2006年10月05日 | 趣味としての漬物
大正14年の漬物の状況
大正14年の漬物組合員は減少した。その理由として、蔬菜の安値で乱売競争に陥った状況をどのようにするかの問題で組合は分裂した。
 13年より持ち越した漬物によって年前半期は不景気とともに需給の調節に誤り乱売となり価格の低落となり売上高の減少となった。
 下期は夏の野菜の不出来で少し持ち直したが総じて大正14年は一年を通じて不況だった。梅の実は全国的に大豊作で梅干が多量生産となり価格が暴落した。
 この年の報告書によると翌大正15年度も価格の低迷は免れず、経済の状況の回復を待つのみとなっている。

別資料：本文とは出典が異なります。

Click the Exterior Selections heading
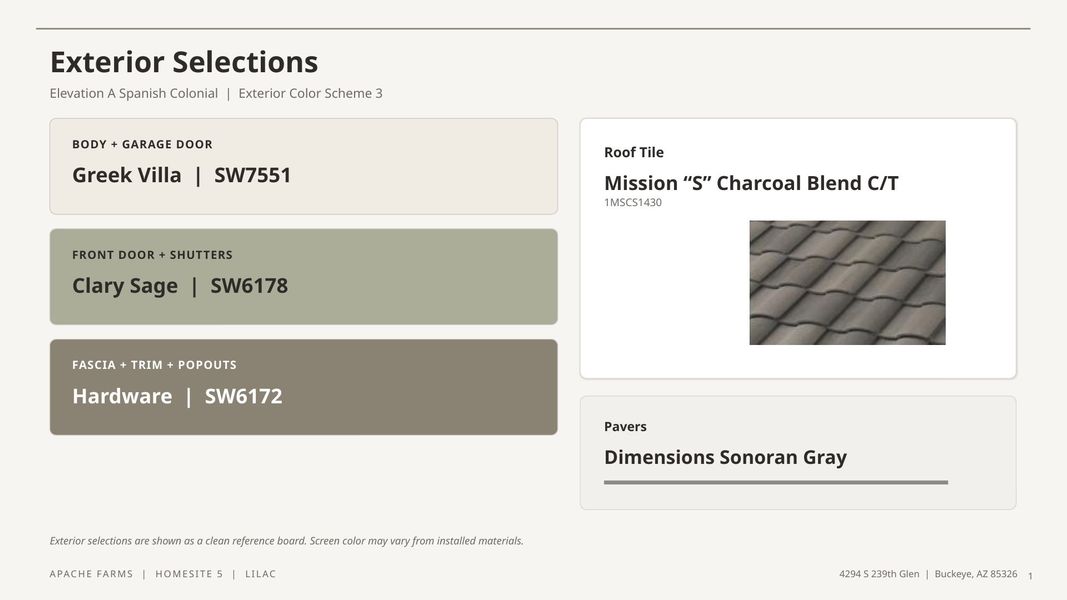The width and height of the screenshot is (1067, 600). [184, 62]
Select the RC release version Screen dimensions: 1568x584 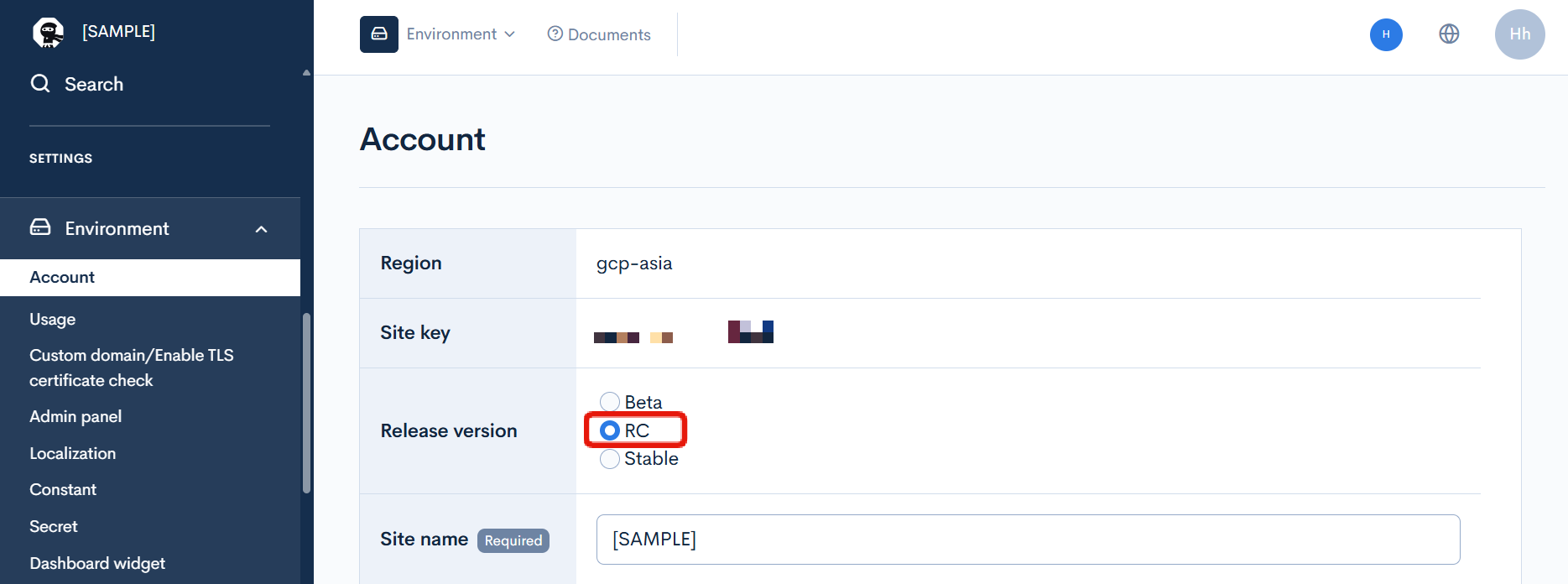pos(609,430)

 この頃になってやっと天候や野菜の作柄の影響と世間の景気が連動して来るようになった。都市において徐々にではあるが専業のつけ物製造者が誕生し乱売となった。さらに鉄道網の整備は販路の拡大と共に他府県の漬物が東京に乱入し価格統制がきかず、不正品がはびこるようになる。また、不景気のため価格の安い物を求める購入者の要求に対応するためでもあった。東京は日本の中心で新聞によって意図的に不正品の摘発報道がなされ、特にサッカリン混入の摘発はしばしば行なわれた。大正の終わり頃から昭和の初めには砂糖の自給が出来たのである。(当時は台湾が日本領土)政府は砂糖による税収が確保と国内自給で砂糖輸入による外貨節約になった。